*** Opening EXCERPT PROVIDED ***

By Eliza Owen, Head of Research, CoreLogic Australia
The June cash rate decision doused hopes for many Australians that rate hikes were nearing an end. It prompted the major bank economists to reset their forecasts for the terminal cash rate to at least 4.35%, dragged on consumer sentiment, and may take some steam out of the recent housing market recovery.
Of the 400 basis point increase in the cash rate so far, it’s likely that around 350 basis points will have been passed through to outstanding variable loan holders by the end of June. Using the example of a $750,000 mortgage, this takes monthly home loan repayments up by around $1,550 per month. Additionally, the bulk of fixed-term home loans taken on during the pandemic are expiring this year, exposing more households to a spike in interest costs.
But households in some regions will feel the pinch more than others. The number of mortgaged, owner-occupier households is generally highest in outer regions of major cities, particularly Melbourne. Looking at SA3 regional boundaries at the time of the 2021 Census, the highest number of mortgaged owner occupiers were in Wyndham (43,807, or around 48% of households), Casey – South (38,614, or 56.2% of households), and Wanneroo in Perth (38,320, or 54.0% of households).
The top 25 SA3 regional boundaries with the highest number of mortgaged households are set out in Table 1, alongside a summary of value and listing performance. Of these 25 regions, nine are in Melbourne, five are in Perth and Sydney and two are in Adelaide. The remaining four are large regional centres, including Ormeau-Oxenford on the Gold Coast, Geelong, Newcastle, and Townsville.
For markets in the capital city regions, there is an average distance to the city centre of about 34 km, ranging from Stirling in Perth (which has a 9 km distance to the CBD), to Wyong in the Central Coast of NSW (70 km from the Sydney CBD). As of the 2021 Census, median weekly household incomes across these markets had a sizable range, from $2,722 per week across Blacktown – North in Sydney, to $1,364 in Salisbury in Greater Adelaide. However, 16 of the 25 regions had a median weekly household income that was lower than the respective greater capital city or region.
Capital growth trends across these markets are an important consideration in the financial stability of the Australian housing market. This is because in the event of a ‘forced sale’, growth in home values allows a seller to come away with some capital gain, or allows a mortgagee in possession to recuperate the entirety of debt on a property. In these dwelling markets with high mortgage volumes, capital growth since the 2021 Census has averaged 3.1%, compared to national housing market growth of just 1.0% in the same period. However, there is a large range in capital growth performance from 40.5% in Salisbury, to -8.9% in Gosford.

*** Closing EXCERPT PROVIDED ***

## YOUR ASSIGNMENT
Extract from the cash rate article the passage running from "The top 25 SA3" up to and including "Newcastle, and Townsville.", with every word kept unchanged.

*** Opening SOURCE MATERIAL ***

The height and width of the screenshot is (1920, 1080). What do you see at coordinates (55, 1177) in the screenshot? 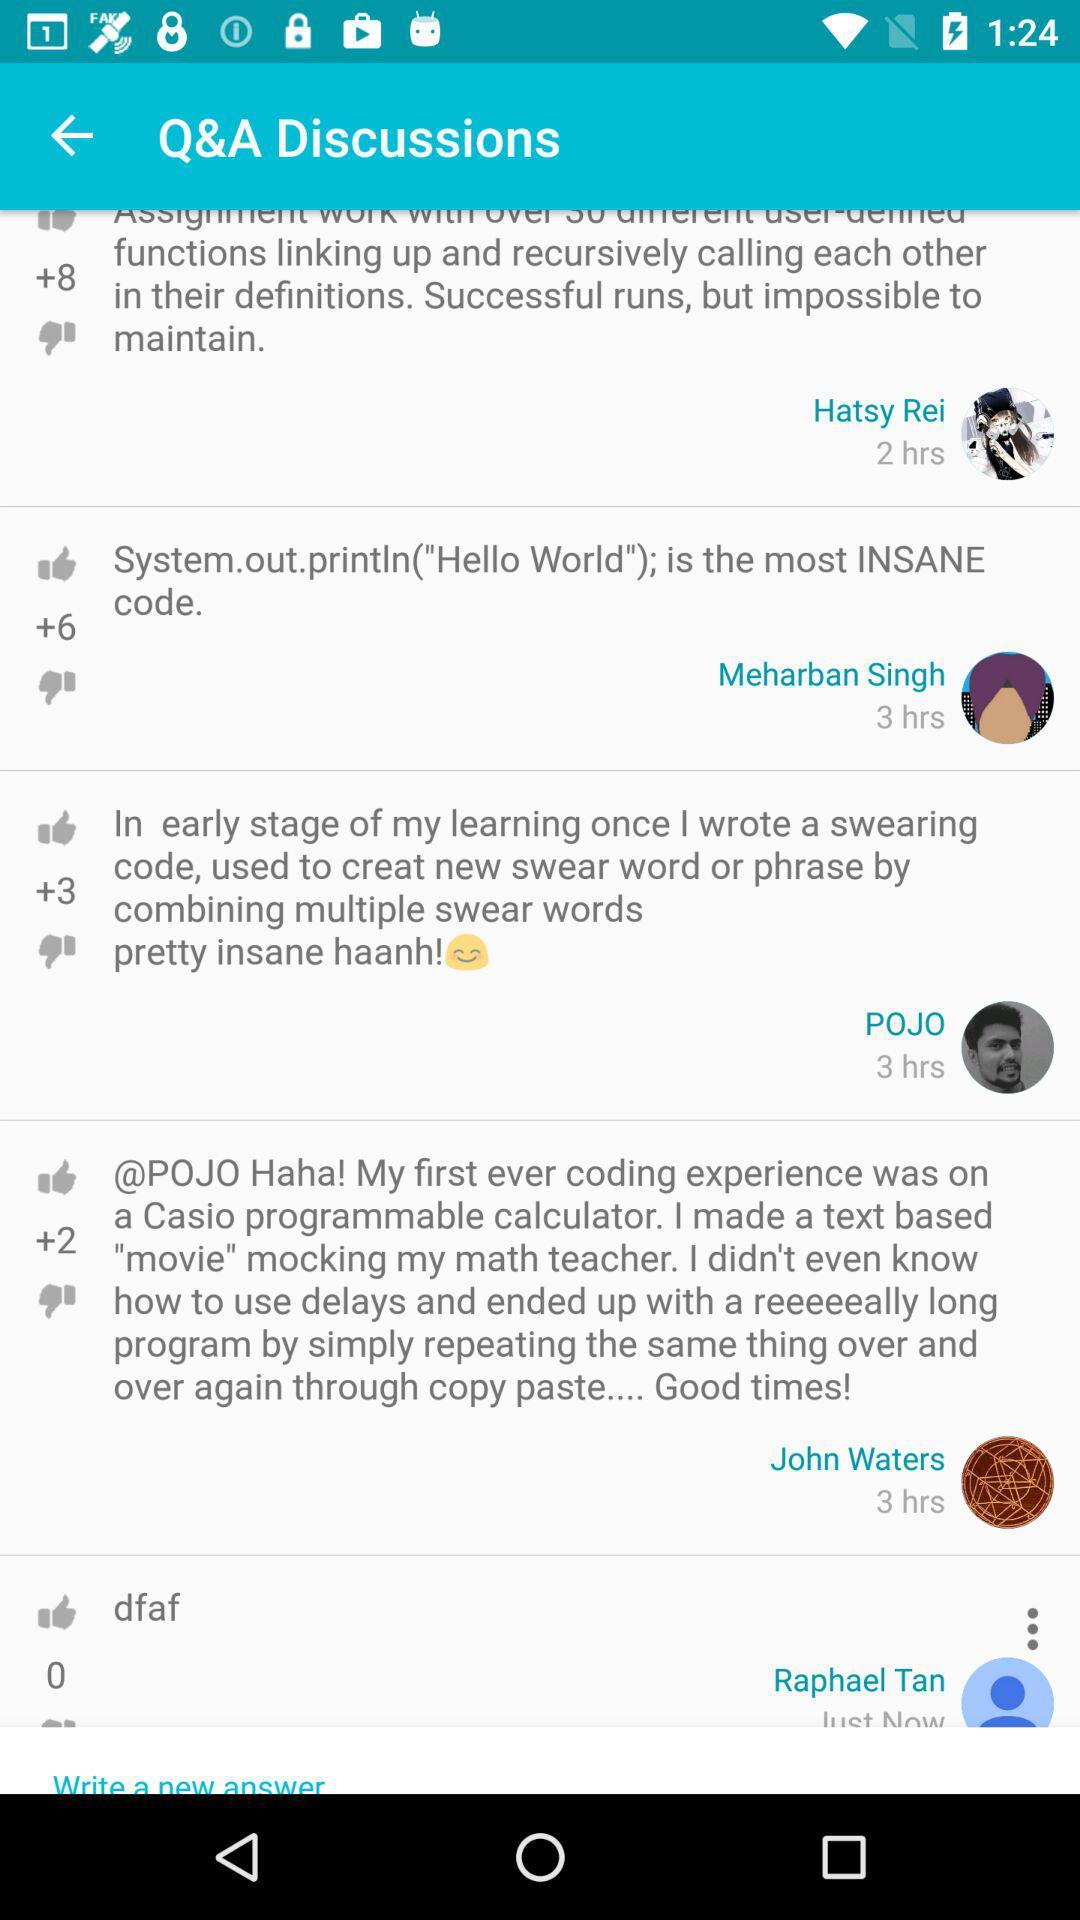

*** Closing SOURCE MATERIAL ***

## ANSWER SPACE
The top 25 SA3 regional boundaries with the highest number of mortgaged households are set out in Table 1, alongside a summary of value and listing performance. Of these 25 regions, nine are in Melbourne, five are in Perth and Sydney and two are in Adelaide. The remaining four are large regional centres, including Ormeau-Oxenford on the Gold Coast, Geelong, Newcastle, and Townsville.